┌─ Extracted data
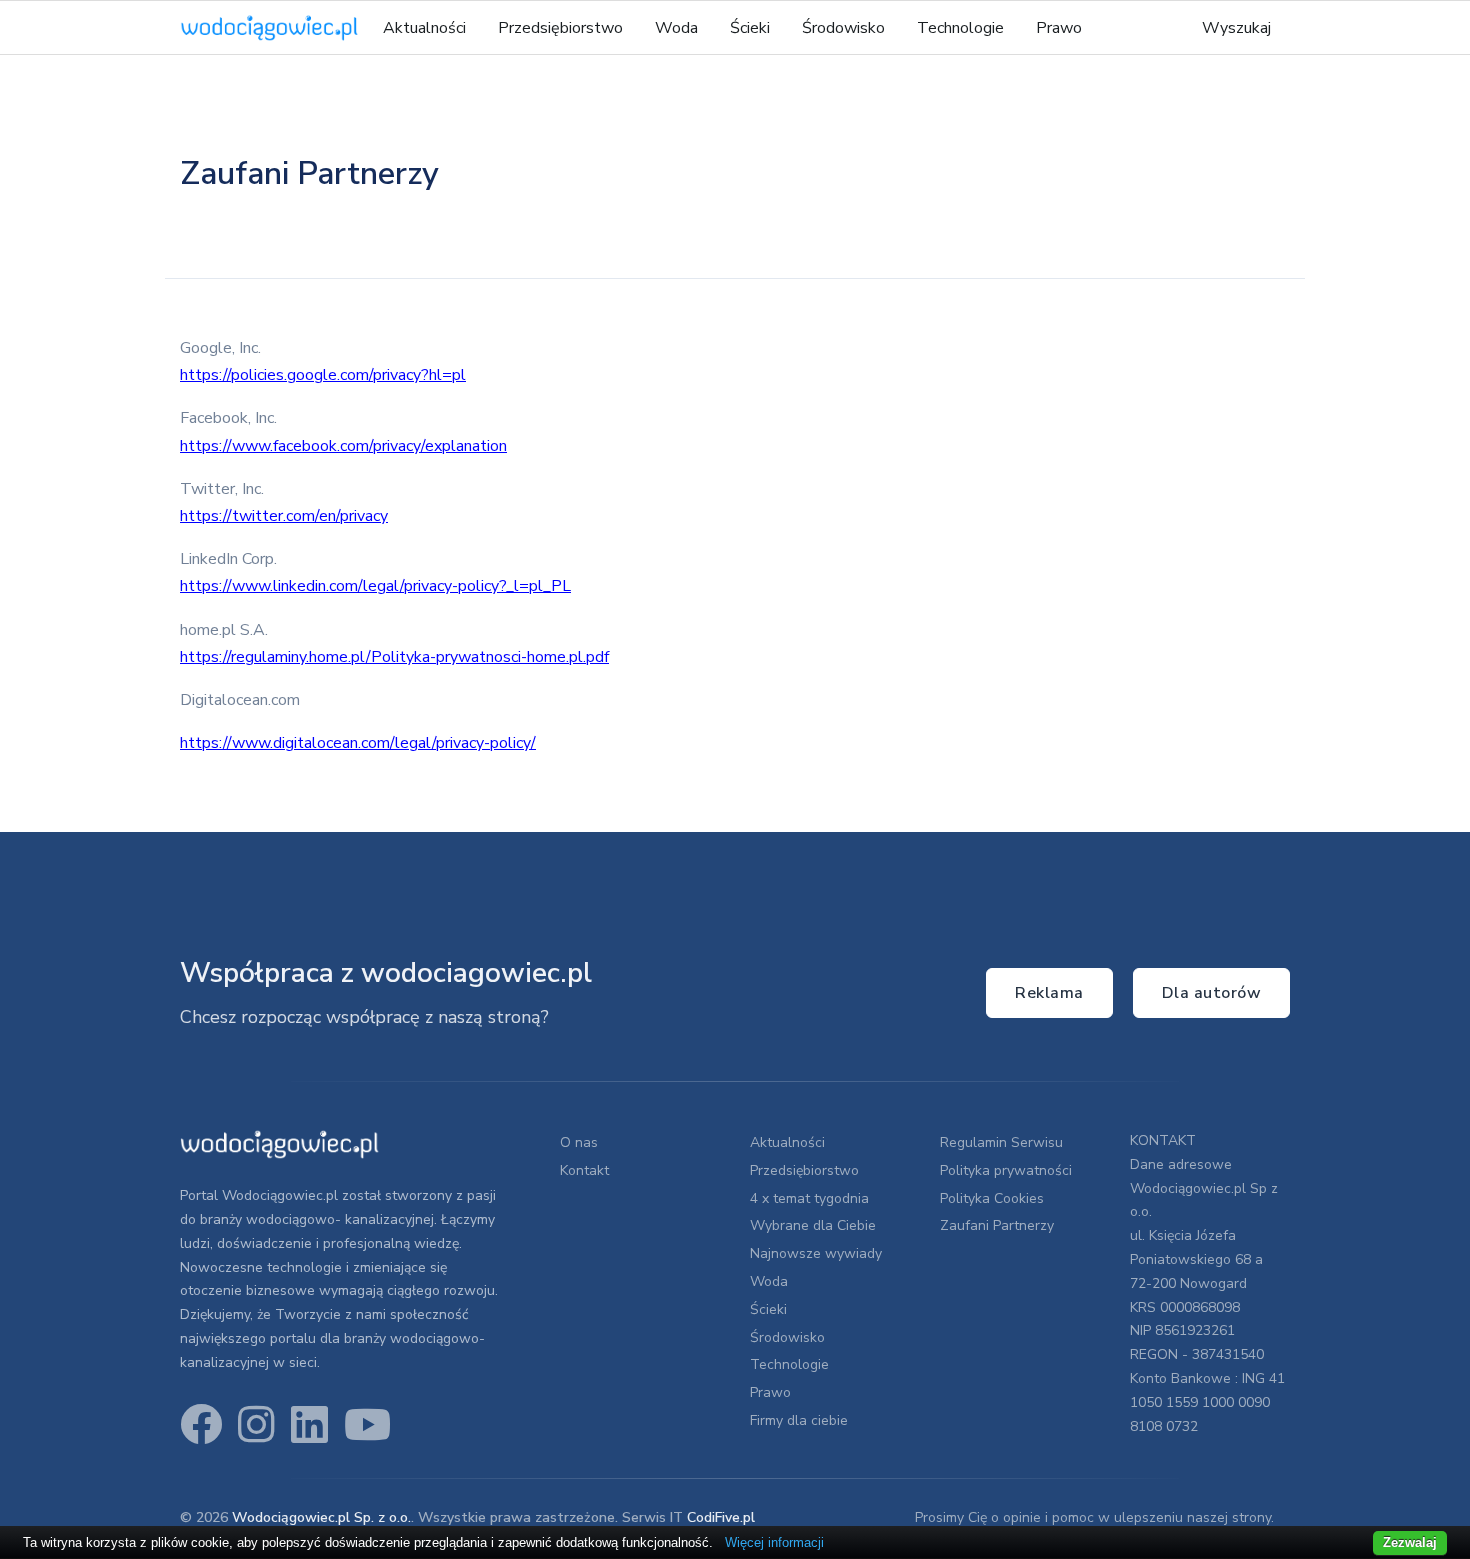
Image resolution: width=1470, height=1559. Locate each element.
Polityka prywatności (1006, 1170)
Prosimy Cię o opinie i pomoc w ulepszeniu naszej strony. (1094, 1517)
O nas (579, 1142)
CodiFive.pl (721, 1517)
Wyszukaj (1236, 28)
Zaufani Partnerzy (997, 1225)
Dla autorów (1212, 993)
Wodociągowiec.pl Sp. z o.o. (321, 1517)
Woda (676, 28)
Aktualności (424, 28)
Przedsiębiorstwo (560, 28)
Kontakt (584, 1170)
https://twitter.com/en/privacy (284, 516)
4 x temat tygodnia (809, 1198)
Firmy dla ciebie (799, 1420)
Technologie (960, 28)
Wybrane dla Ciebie (813, 1225)
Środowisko (843, 28)
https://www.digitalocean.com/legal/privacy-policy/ (358, 743)
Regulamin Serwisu (1001, 1142)
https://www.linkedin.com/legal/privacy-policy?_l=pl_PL (375, 586)
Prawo (1059, 28)
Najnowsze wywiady (816, 1253)
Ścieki (750, 28)
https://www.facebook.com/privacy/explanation (343, 446)
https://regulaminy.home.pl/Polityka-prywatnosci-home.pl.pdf (394, 657)
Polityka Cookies (992, 1198)
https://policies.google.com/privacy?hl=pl (323, 375)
└─
Every line above should be retyped exactly; the pictures do not belong in the copy.

__Solution to the exercise__:
Image resolution: width=1470, height=1559. Locate each element.
Polityka prywatności (1006, 1170)
Prosimy Cię o opinie i pomoc w ulepszeniu naszej strony. (1094, 1517)
O nas (579, 1142)
CodiFive.pl (721, 1517)
Wyszukaj (1236, 28)
Zaufani Partnerzy (997, 1225)
Dla autorów (1212, 993)
Wodociągowiec.pl Sp. z o.o. (321, 1517)
Woda (676, 28)
Aktualności (424, 28)
Przedsiębiorstwo (560, 28)
Kontakt (584, 1170)
https://twitter.com/en/privacy (284, 516)
4 x temat tygodnia (809, 1198)
Firmy dla ciebie (799, 1420)
Technologie (960, 28)
Wybrane dla Ciebie (813, 1225)
Środowisko (843, 28)
https://www.digitalocean.com/legal/privacy-policy/ (358, 743)
Regulamin Serwisu (1001, 1142)
https://www.linkedin.com/legal/privacy-policy?_l=pl_PL (375, 586)
Prawo (1059, 28)
Najnowsze wywiady (816, 1253)
Ścieki (750, 28)
https://www.facebook.com/privacy/explanation (343, 446)
https://regulaminy.home.pl/Polityka-prywatnosci-home.pl.pdf (394, 657)
Polityka Cookies (992, 1198)
https://policies.google.com/privacy?hl=pl (323, 375)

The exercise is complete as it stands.